The nation’s highest court has ruled on a number of disputes dealing with surface water in the past, such as two states fighting over use of the same river, but this is the first case to focus entirely on groundwater.
Law and water resource experts explained to Mississippi Today why the Supreme Court’s ruling could have wide-reaching effects.
First, the supply of groundwater in the world dwarfs that of surface water, which is already becoming less reliable due to climate change; about three-quarters of Mississippi’s water comes from groundwater.
Second, very few places around the world that share aquifers have any agreement over how to divide the resource.
“People, communities, countries are going to have to go to groundwater to meet their water needs, and they’ll eventually be pumping from the same aquifers on different sides of the border,” said Gabriel Eckstein, a professor and director of the Energy, Environmental, and Natural Resource Systems Law Program at Texas A&M University.
This case, he explained, will help inform places across the world on how to share groundwater.
“Well do I sue my neighbor, do I enter into a treaty with them, or do I ignore them?” Eckstein said.
For the most part, bordering states and countries have chosen the latter option. With this case, Mississippi is hoping to set a new precedent by staking ownership in the water under its land.
Physically, the evidence backs Mississippi’s claim, explained Robert Mace, a professor at Texas State University with a Ph.D. in hydrogeology.
“Tennessee’s pumping creates what we call a cone of depression, and that cone of depression reaches out across the state line,” Mace said. “The data clearly shows that the human intervention of (Tennessee’s) well field has impacted the groundwater flow in the aquifer and is pulling water from Mississippi into Tennessee.”
Conceptually, however, it’s unclear what the legal grounds are for Mississippi’s claims, as the justices expressed during last week’s oral arguments.

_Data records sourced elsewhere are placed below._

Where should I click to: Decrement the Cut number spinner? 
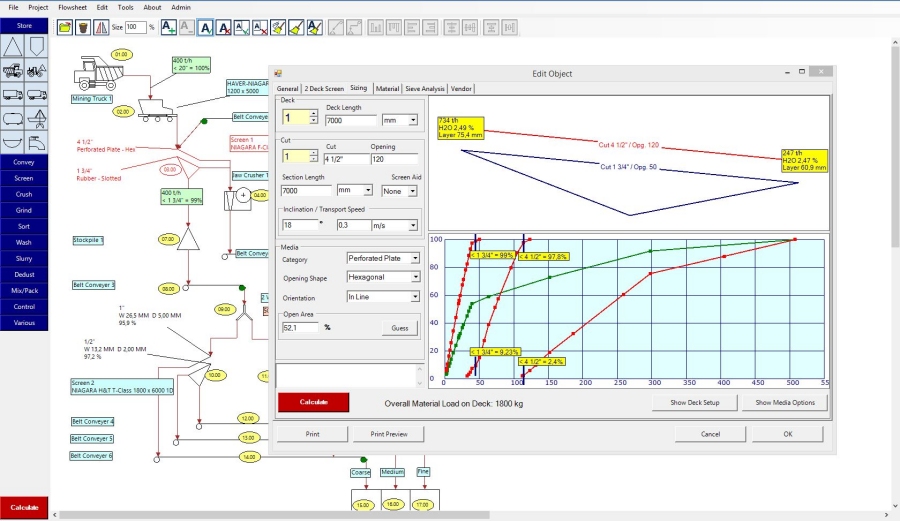point(313,160)
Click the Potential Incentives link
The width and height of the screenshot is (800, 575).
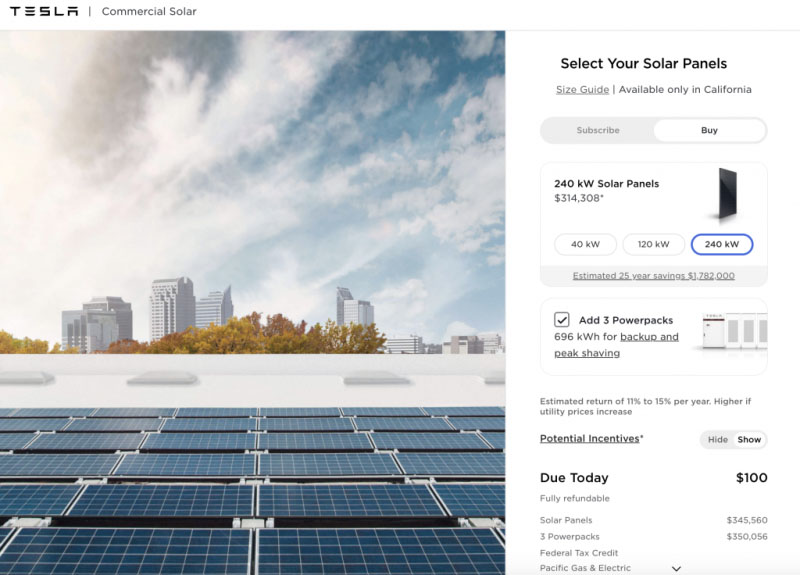[589, 439]
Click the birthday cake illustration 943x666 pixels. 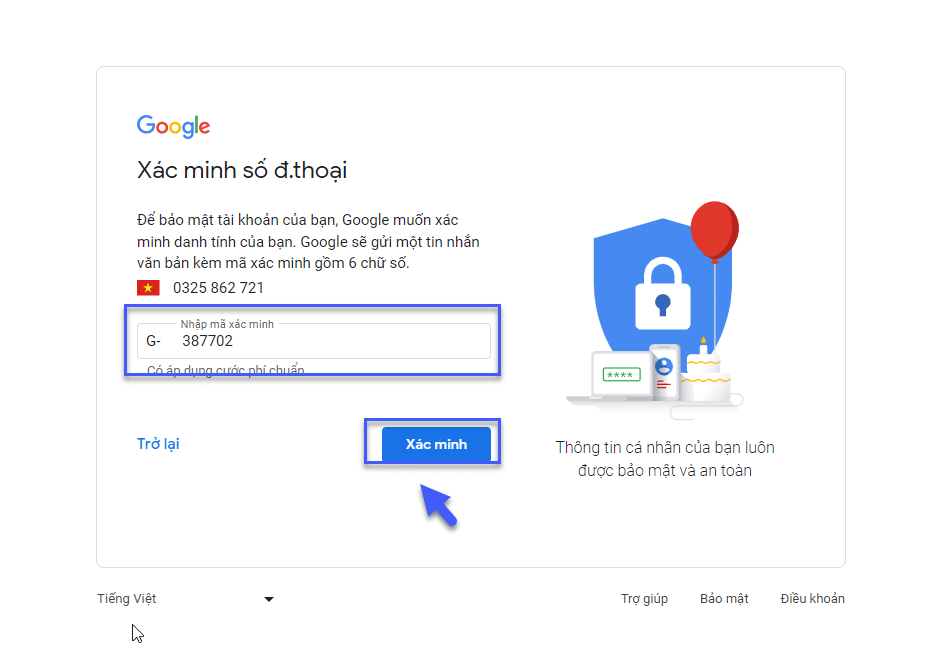coord(704,375)
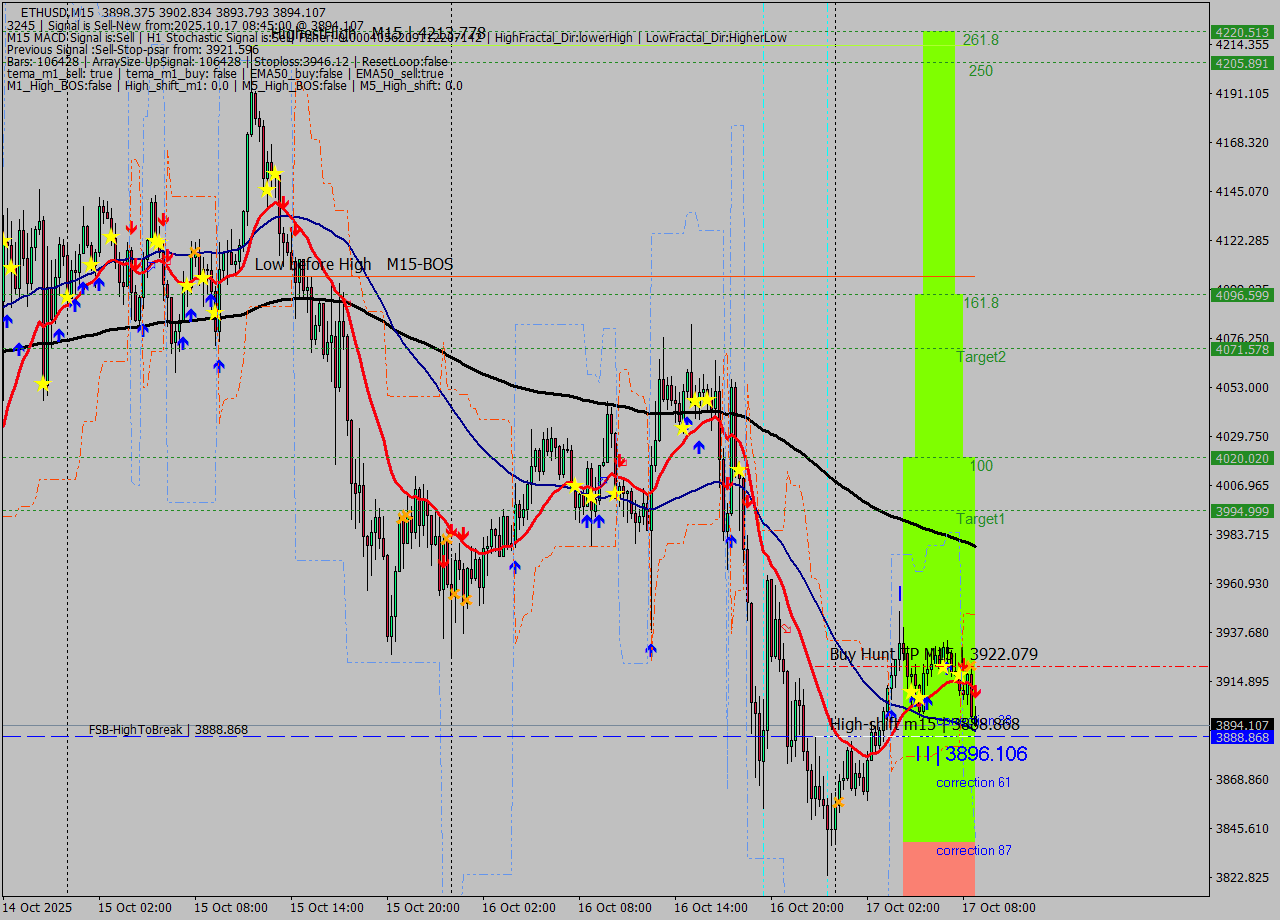Select the Target2 fibonacci label
The image size is (1280, 920).
pyautogui.click(x=981, y=357)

In past interstate water disputes, the Supreme Court has leaned on “equitable apportionment,” a set of principles that determine a fair allotment of water based on factors such as how many people need the water, what it’s needed for, conservation, climate, among others.
Tennessee, the special master — an outside expert the court appoints for highly technical cases — and the assistant to the solicitor general all argued that equitable apportionment should apply to this case as well.

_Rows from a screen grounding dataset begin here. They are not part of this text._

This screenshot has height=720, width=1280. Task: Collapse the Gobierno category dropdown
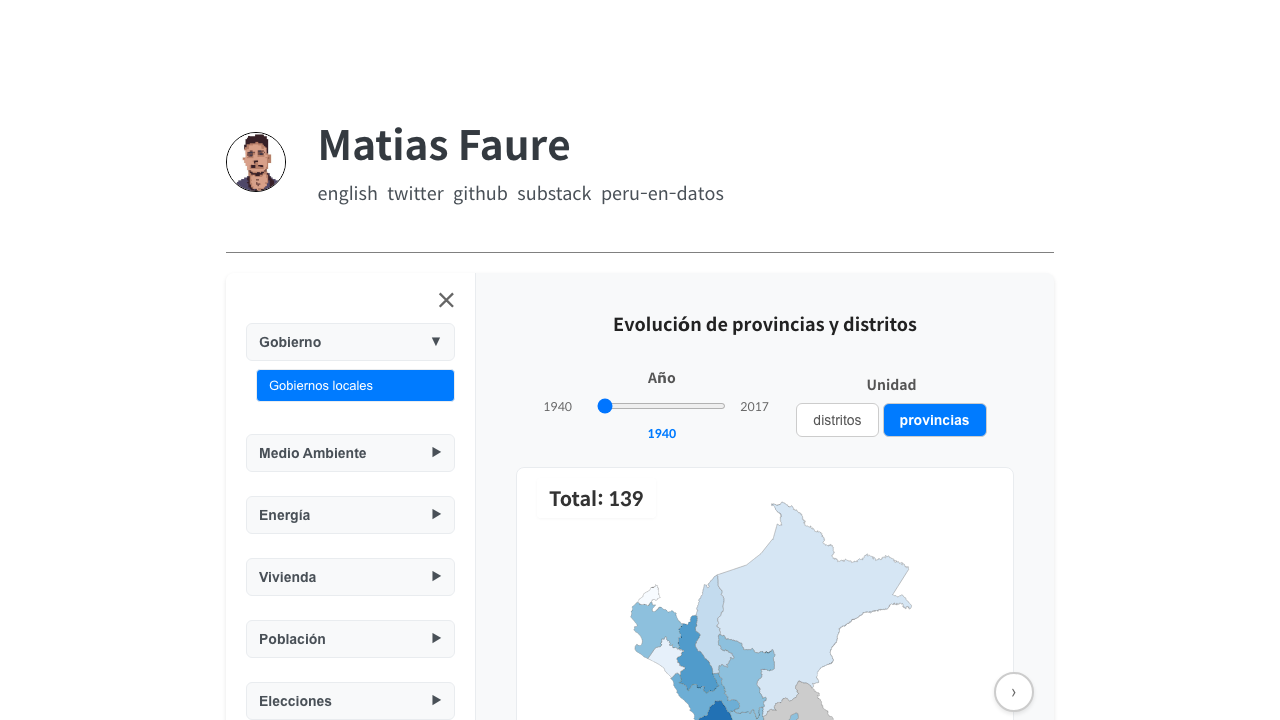click(350, 342)
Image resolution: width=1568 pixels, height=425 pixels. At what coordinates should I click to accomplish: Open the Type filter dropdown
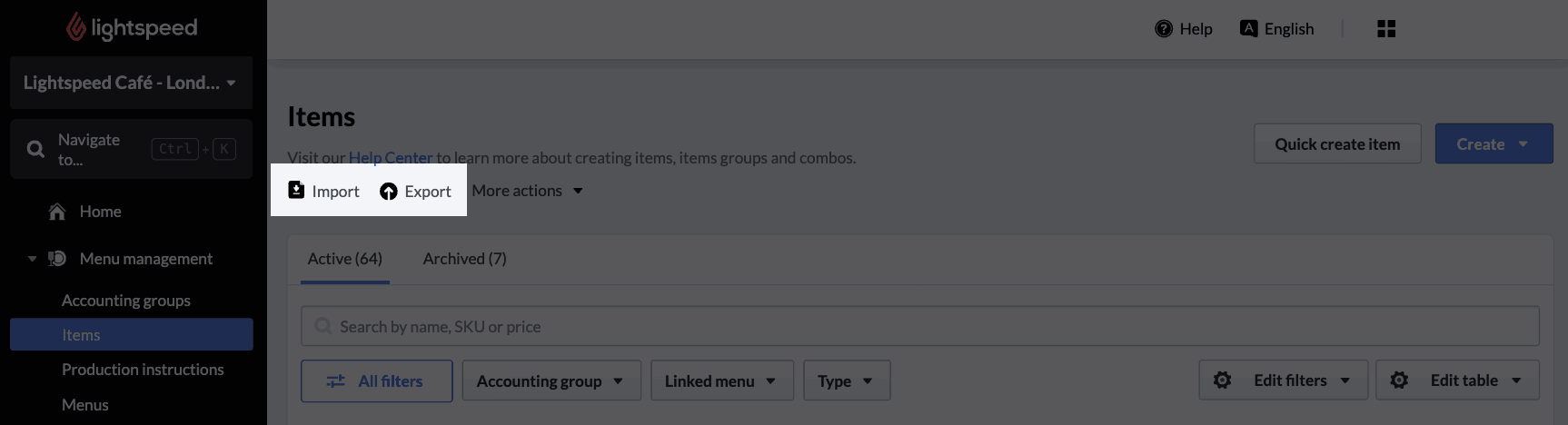(847, 381)
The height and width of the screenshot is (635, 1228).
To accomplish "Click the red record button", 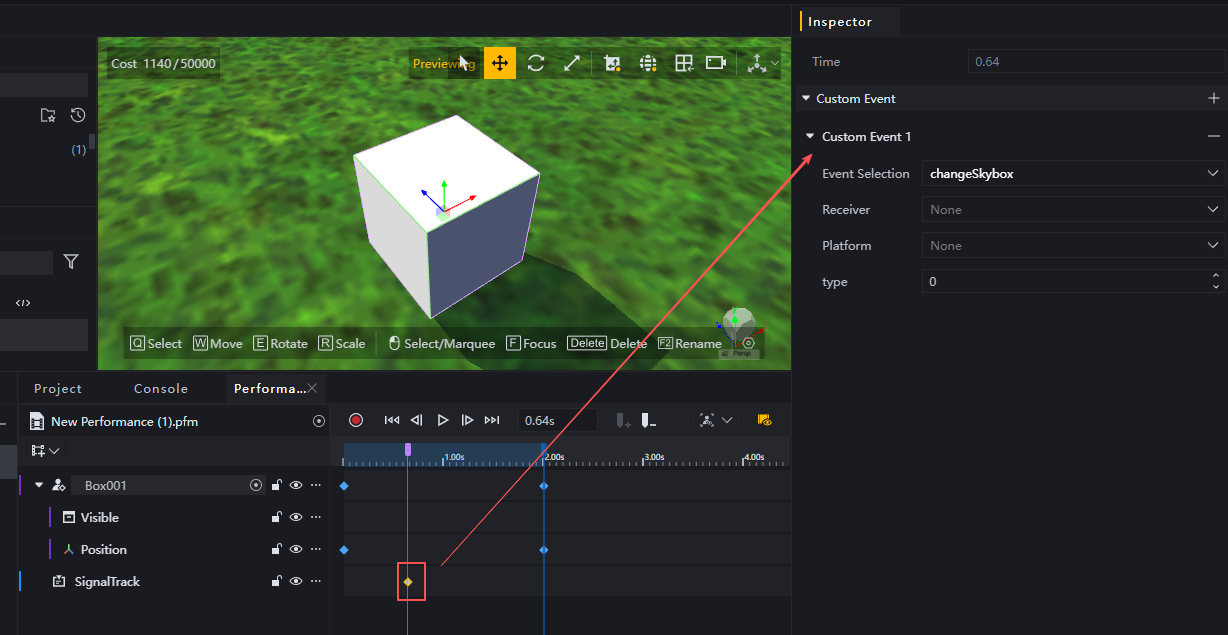I will 355,421.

But Mississippi chose to forgo that route for the time being, instead claiming ownership over the water that has flowed underneath Tennessee, an argument that the justices and other legal experts struggle with.
The justices, expressing confusion, made several analogies during the oral arguments to wrap their heads around the issue: If a pack of wild horses ran from one state to another, which state owns the horses? If a plane in the sky forced fog across a state boundary, could one state claim damages from the loss of its fog?
“The bottom line is that water flows,” said Buzz Thompson, a professor at Stanford University who served as Special Master for Montana v. Wyoming, a Supreme Court interstate water case from 2018. “It’s hard to say that you have a right to keep a molecule of water that’s underneath your state from flowing over under another state, unless you tell that state that they can’t pump.
“It’s hard to find very many legal experts outside of Mississippi that would say this is a reasonable and responsible way of resolving these types of disputes.”
Several states, led by Colorado, the International Law Committee in New York City, and various law professors from around the country all filed briefs against Mississippi, citing equitable apportionment as a reasonable solution.
A ruling in Mississippi’s favor would make it difficult to equitably divide groundwater in the future, Eckstein said.
“States will say, ‘This is how much we have, this is how much you have, I’m sorry you have just a small section of the aquifer, too bad. If you want, we’ll sell you some,’” he said. “It’s not an equity issue anymore, it becomes an ownership and market issue.”